Please provide a code sample that reproduces the issue.

<?php
  WordSettings::setOutputEscapingEnabled(false);
      $phpWord = new PhpWord('Word2007');
      $section = $phpWord->addSection();
     Html::addHtml($section, $content);
      $xmlWriter = new XMLWriter(XMLWriter::STORAGE_MEMORY, './', WordSettings::hasCompatibility());
       $containerWriter = new Container($xmlWriter, $section);
     $containerWriter->write();
     $htmlAsXml = $xmlWriter->getData();
      $templateProcessor->setValue('session_content',$htmlAsXml);
        WordSettings::setOutputEscapingEnabled(true);
  $templateProcessor->saveAs(storage_path('app\training.docx'));

Current Behavior

creating corrupt file

marcelkorpel commented 3 years ago

You're adding raw HTML, so you should escape your input: B&B should be B&amp;B. This can be done using htmlspecialchars (but you'll lose the ability to add HTML elements, as those will be escaped, too; however, "B&B" as a word is invalid HTML anyway).

kalibano commented 3 years ago

It is stored as B&amp;B in database. And yes i can not use htmlspecialchars as it does escape html elements too so what should do now?

marcelkorpel commented 3 years ago

I think you're correct that B&amp;B causes malformed output (it is stored as B&B in word/document.xml).

A quick and dirty hack would be to escape & another time using

$content = str_replace('&', '&amp;', $content);
kalibano commented 3 years ago

yes replaced the & with &amp; but then &npbs; causes the issue. then i replaced &npbs; with &#160; also str_replace('&rsquo;', "'", $html); $html = str_replace('&ldquo;', '"', $html); $html = str_replace('&rdquo;', '"', $html); and it is working fine now. But I am not sure how it will response for other special characters. I think it would be helpful if package itself handle all special characters

marcelkorpel commented 3 years ago

&npbs; should be &nbsp;, an invalid entity will cause an error. And of course this is only a dirty hack, not a solution. And please, next time show your exact content (or a MWE that causes the issue), as now we have to guess about what triggers the issue, apart from 'B&B'.

kalibano commented 3 years ago

sorry it was writing mistake yes replaced &nbsp; with &#160; .And I gave example 'B&B' which was the part of large content. I don't have static content.every time user enter own content. So For new content it is again creating corrupted file :( and once again needed to search for character that is causing issue.

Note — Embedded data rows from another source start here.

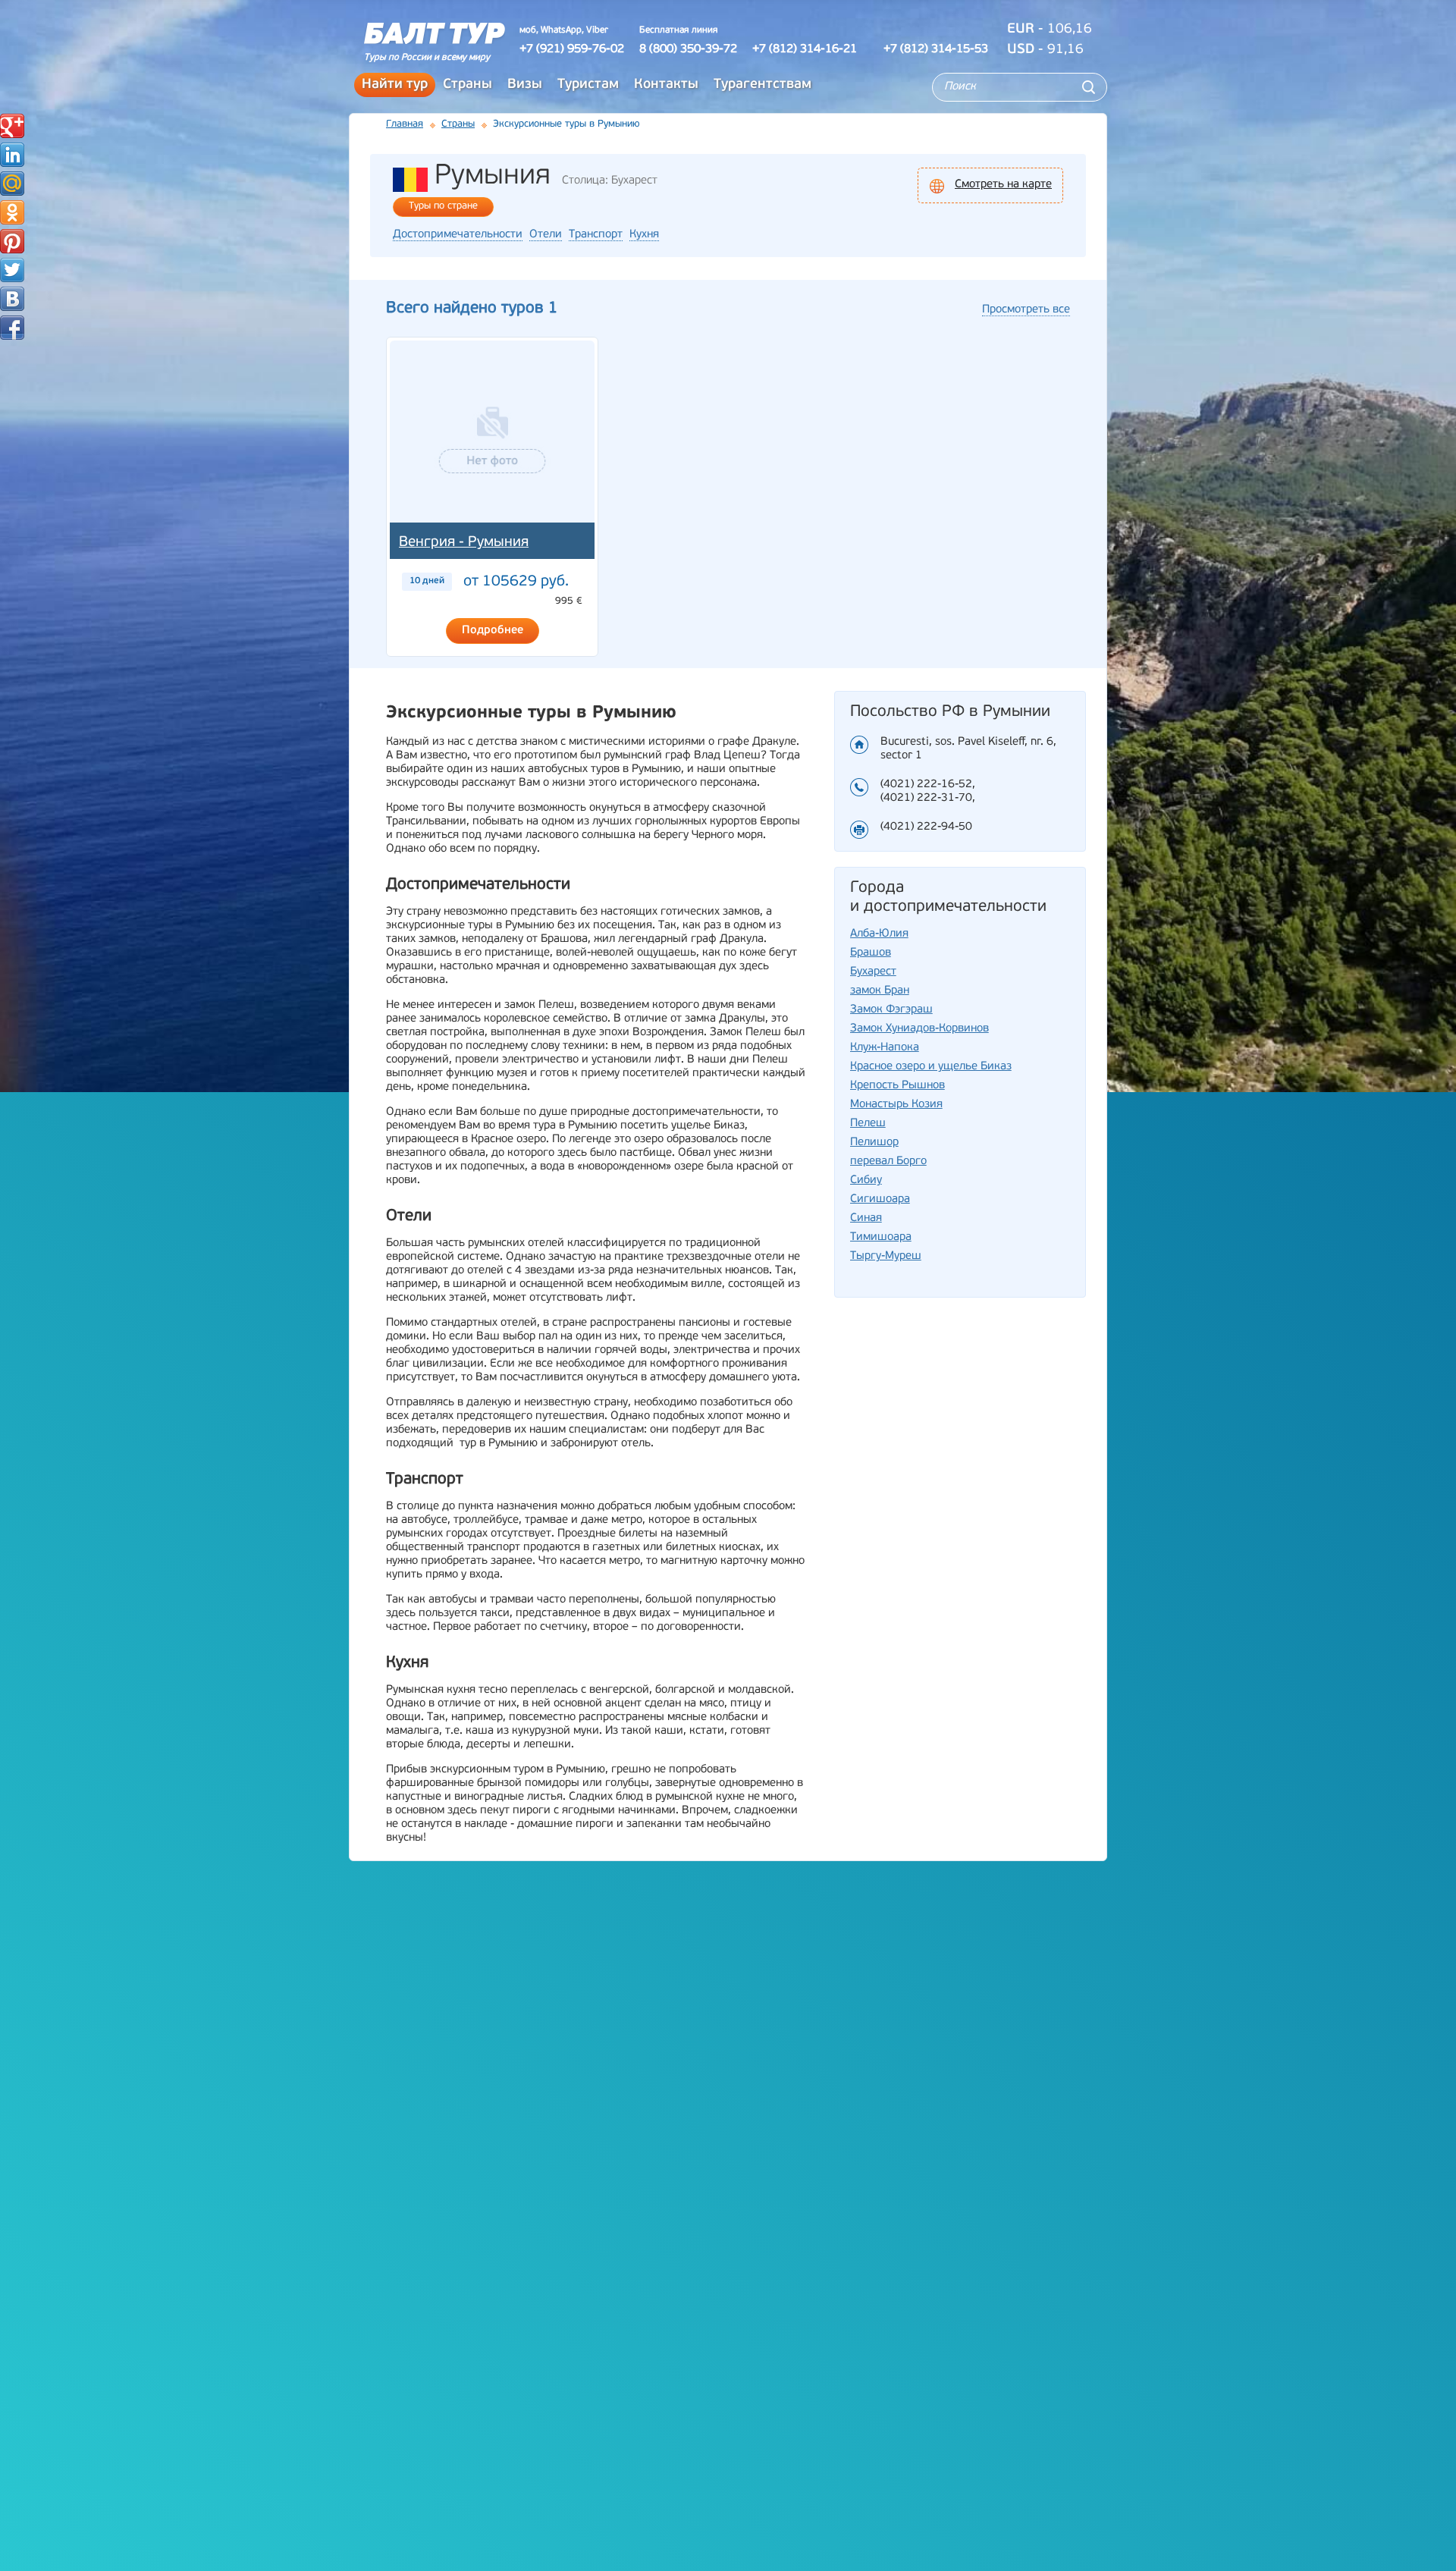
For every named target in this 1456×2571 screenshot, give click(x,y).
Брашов (870, 953)
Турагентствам (762, 85)
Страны (467, 85)
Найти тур (395, 85)
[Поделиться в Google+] (12, 126)
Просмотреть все (1026, 309)
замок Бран (879, 991)
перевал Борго (888, 1161)
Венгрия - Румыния (464, 542)
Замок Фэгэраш (891, 1010)
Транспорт (596, 234)
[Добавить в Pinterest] (12, 241)
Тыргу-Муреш (885, 1256)
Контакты (666, 85)
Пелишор (874, 1142)
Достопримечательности (457, 234)
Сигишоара (880, 1199)
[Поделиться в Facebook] (12, 327)
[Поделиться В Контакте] (12, 299)
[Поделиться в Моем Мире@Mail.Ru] (12, 183)
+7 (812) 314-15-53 (935, 49)
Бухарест (873, 972)
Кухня (644, 234)
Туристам (588, 85)
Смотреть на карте (1003, 184)
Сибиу (866, 1180)
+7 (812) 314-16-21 (804, 49)
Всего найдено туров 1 (471, 308)
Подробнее (492, 630)
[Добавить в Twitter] (12, 270)
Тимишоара (881, 1237)
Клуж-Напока (884, 1047)
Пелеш (868, 1123)
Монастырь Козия (896, 1104)
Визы (524, 85)
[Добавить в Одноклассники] (12, 212)
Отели (545, 234)
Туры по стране (443, 206)
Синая (866, 1218)
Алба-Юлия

kalibano commented 3 years ago

any other solution?

iKlsR commented 2 years ago

Still having this issue, using setValue() but fortunately using &amp; works

oleibman commented 7 months ago

You need to set output escaping. See discussion at: https://github.com/PHPOffice/PHPWord/issues/2524#issuecomment-1847981808

tintran-uit commented 1 month ago

I think you're correct that B&amp;B causes malformed output (it is stored as B&B in word/document.xml).

A quick and dirty hack would be to escape & another time using

$content = str_replace('&', '&amp;', $content);

Thanks.